I find it ironic that Seb is disappointed at the “reliance on demagogic buzzwords” around here.
Back to the point though. There’s certainly a portion of the country that wants to improve the international opinion of our country, and that’s admirable to a point, but I wonder if this is really just an irrational holdover from the early 20th century “continental” obsession. Particularly in the 1930s, everyone who was anyone viewed Western Europe as our sophisticated, cultured uncle. It manifested itself in many ways, most amazingly speech. So when there’s talk about “world opinion” I wonder if that’s just code for Western European opinion. If so, then we should call it what it is and not pretend that we care what anyone but our favorite uncle thinks.
Good point. I wonder what the relation between our colonial history and this viewing of Europe as an “uncle” is (and whether other former colonies are or will encounter the same dynamic).
We often call the Brits specifically our “cousins” right? But we also often think of them as more sophisticated than us.
France for fashion. Germany for beer. Britain for sophistication.
France and Germany both for philosophy (he said, speaking as a philosopher).
Descartes, the most famous founder of modernism, was French. I’m studying a German (Husserl) whose most famous students were French. And postmodernism, which is currently in vogue in some American protestant circles, is a French philosophical phenomenon.
*ponders*
Micah,
Aren’t you throwing “WEdies” around left and right? “They don’t like US, WE don’t like him,” “WE often call the Brits specifically OUR “cousins” right? But WE also often think of them as more sophisticated than US.”
Adam
Thanks for the help, there, Adam.
The difference is, I seriously think that each and every one of us do talk/think the way I said “we” do.
And I said they “reportedly” don’t like us. If you notice. :-) There’s no way they actually don’t like me individually.
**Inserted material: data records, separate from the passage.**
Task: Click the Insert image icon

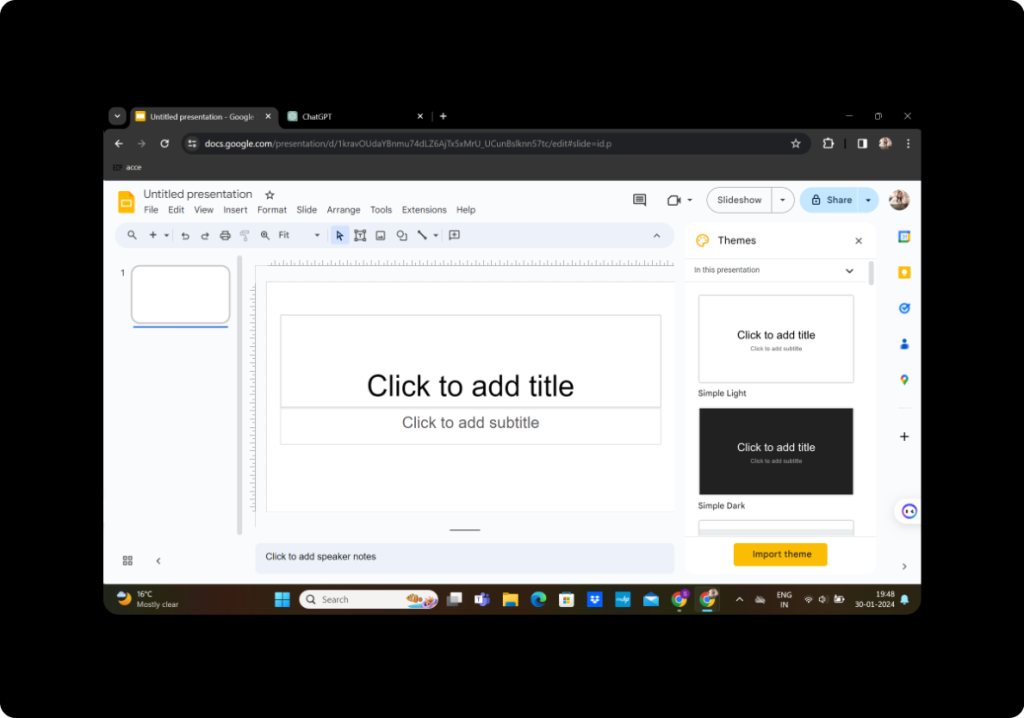Action: point(381,236)
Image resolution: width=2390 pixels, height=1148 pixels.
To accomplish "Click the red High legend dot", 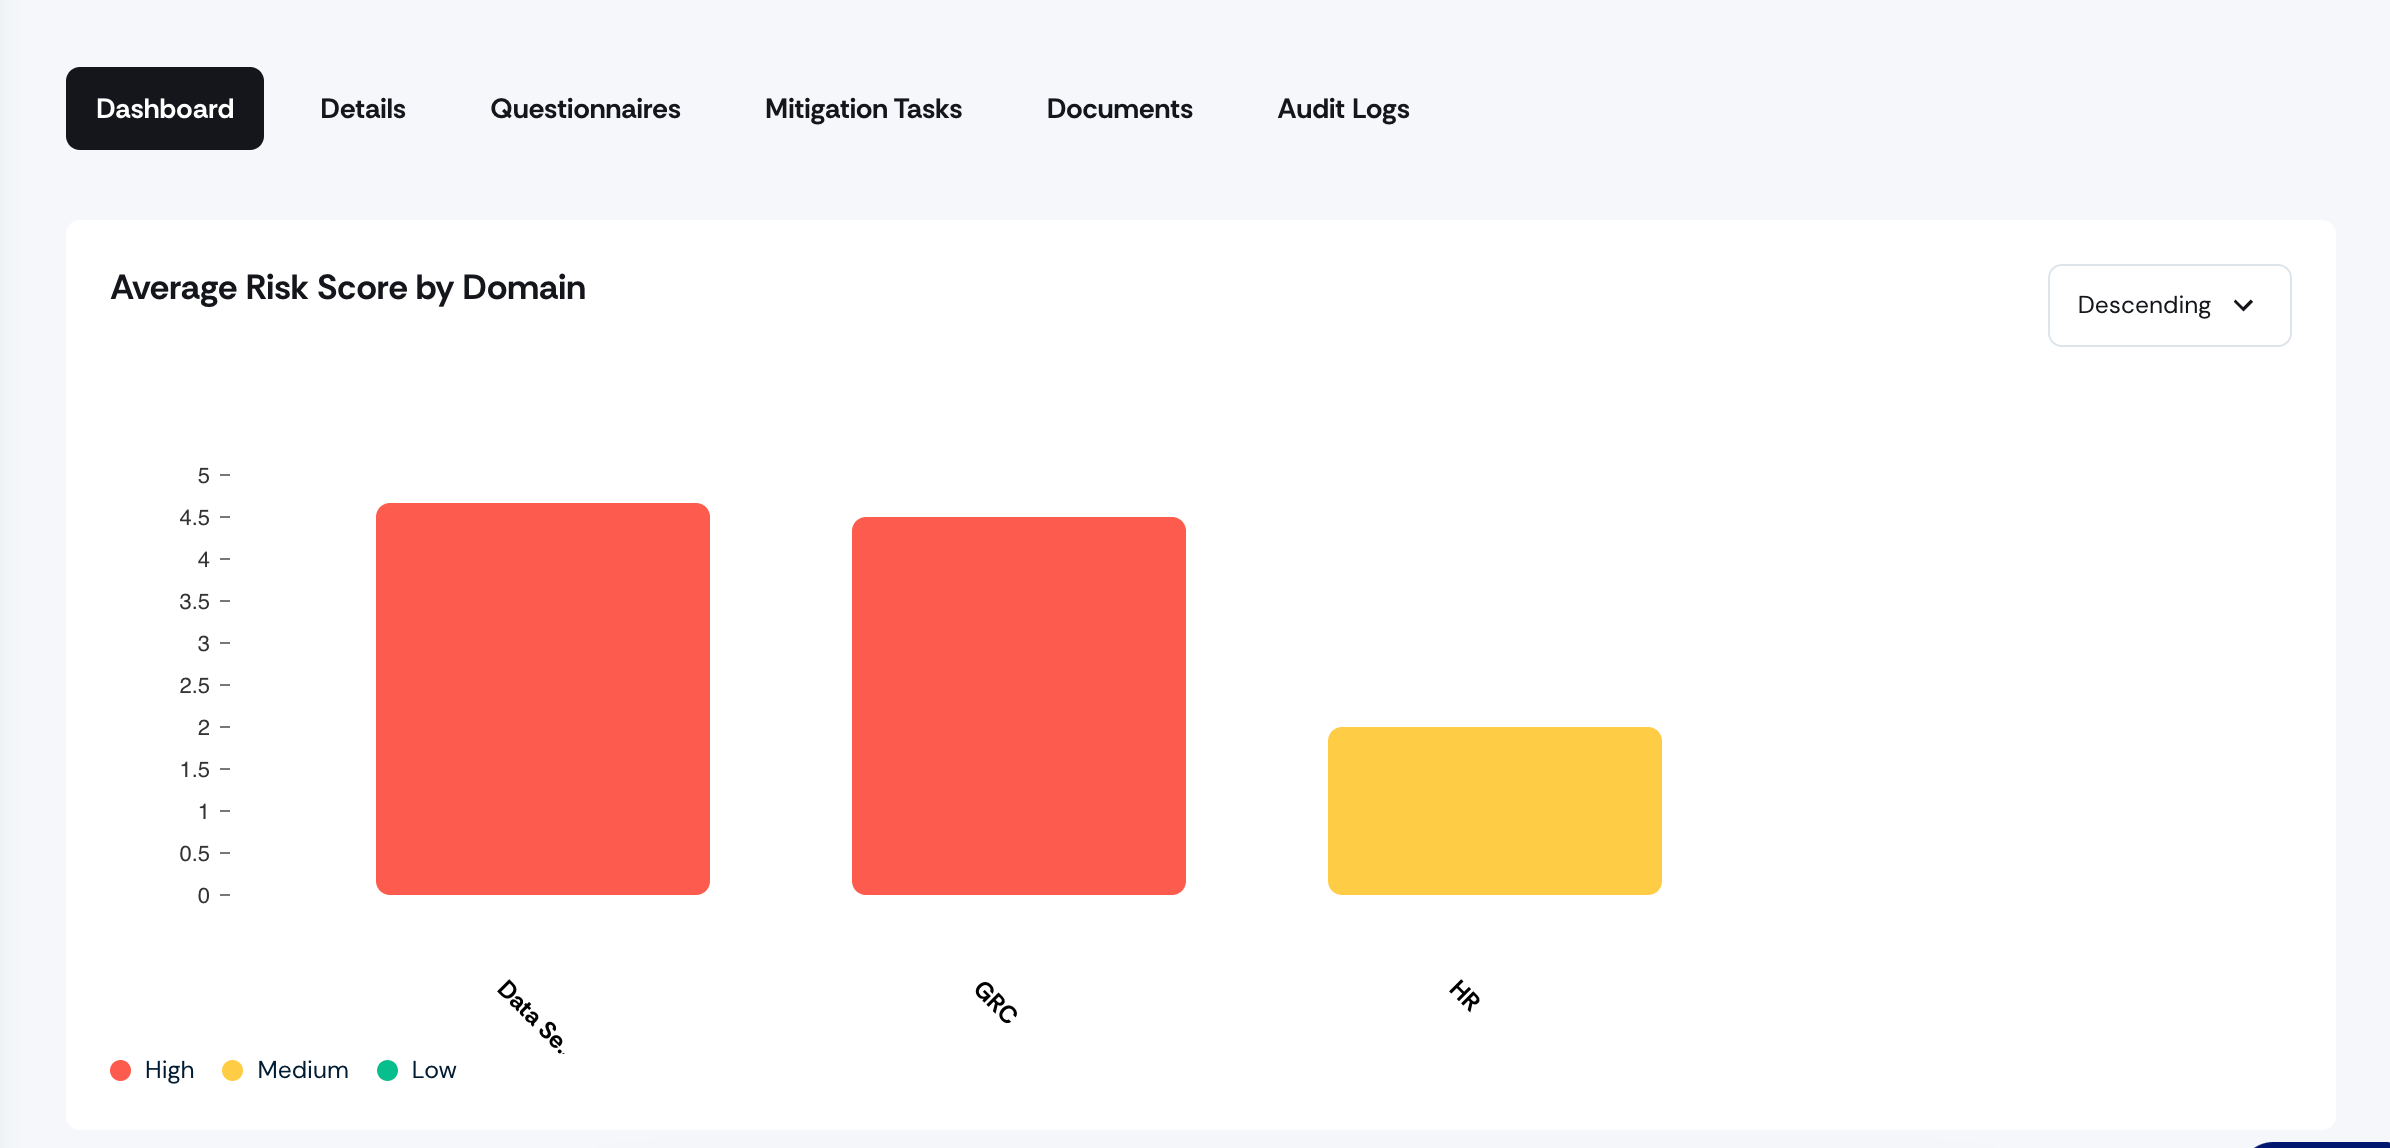I will click(121, 1070).
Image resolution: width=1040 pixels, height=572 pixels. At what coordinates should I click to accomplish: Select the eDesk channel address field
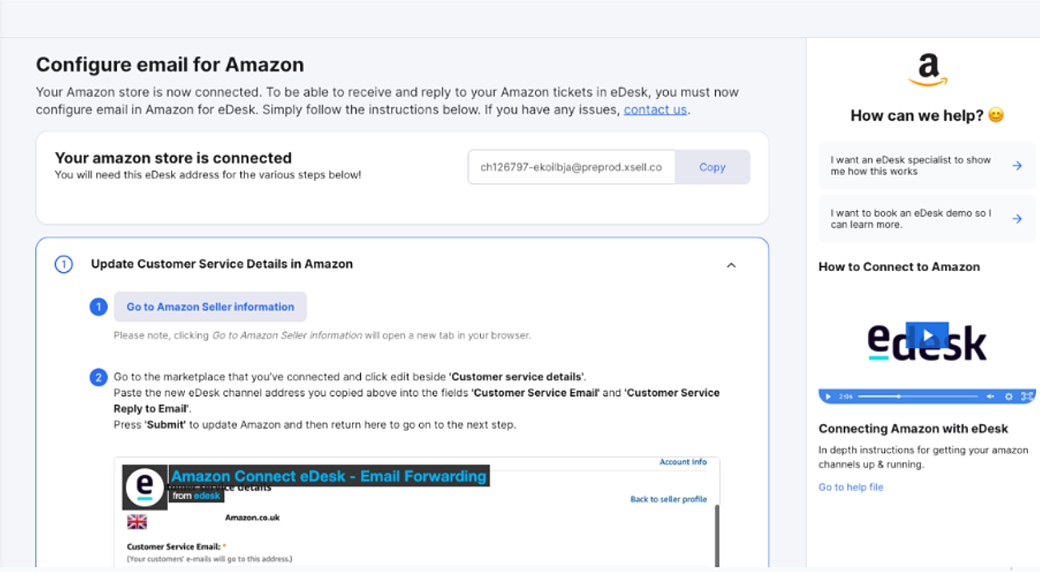coord(571,167)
They haven’t even heard of me.
A WEed is only a WEed if what is said of the “we” in question doesn’t actually apply to each and every member of that “we.”
In case it wasn’t clear to anyone, the last paragraph of the post is a joke.
I know my jokes don’t often come across as jokes.
Just wanted to make sure.
Thanks
Analytical philosophy owes far more to Britain than to either France or Germany.
And, for what it’s worth, I agree with Seb. Obama isn’t even for socialized health care. (He’s for subsidizing the poor to enable them to buy their own health insurance, which is a welfare-state capitalist solution, not a socialist solution.) I also agree that Obama is neither running as a socialist, nor does he have any intention of governing as a socialist. He may very well have socialist sympathies, but he knows they won’t fly in the U.S. and I don’t think he’s stupid enough to try. Biden doesn’t even have socialist sympathies. However, this doesn’t mean that Obama/Biden aren’t “nanny-state class warriors with a messiah complex & a thirst for the blood of the unborn.” That description may well be true.
Of course, unlike Seb, I do think socialist systems are usually bad because of the distortion to incentives and the lack of competition. Even a heavily regulated and taxed market is almost always superior to a socialist solution. In socialism, you are stuck with one solution for everybody so that solution had better be the right one and, as any capitalist can tell you, more than 50% of new companies fail because most proposed solutions are inefficient. In a market, you have many different attempts at solutions going on simultaneously with the good solutions (as determined by the consumers in the market) driving out the ideas that don’t work out.
Actually, in a socialist system you have two solutions, one for everyone who is not in power and one for the ruling elite.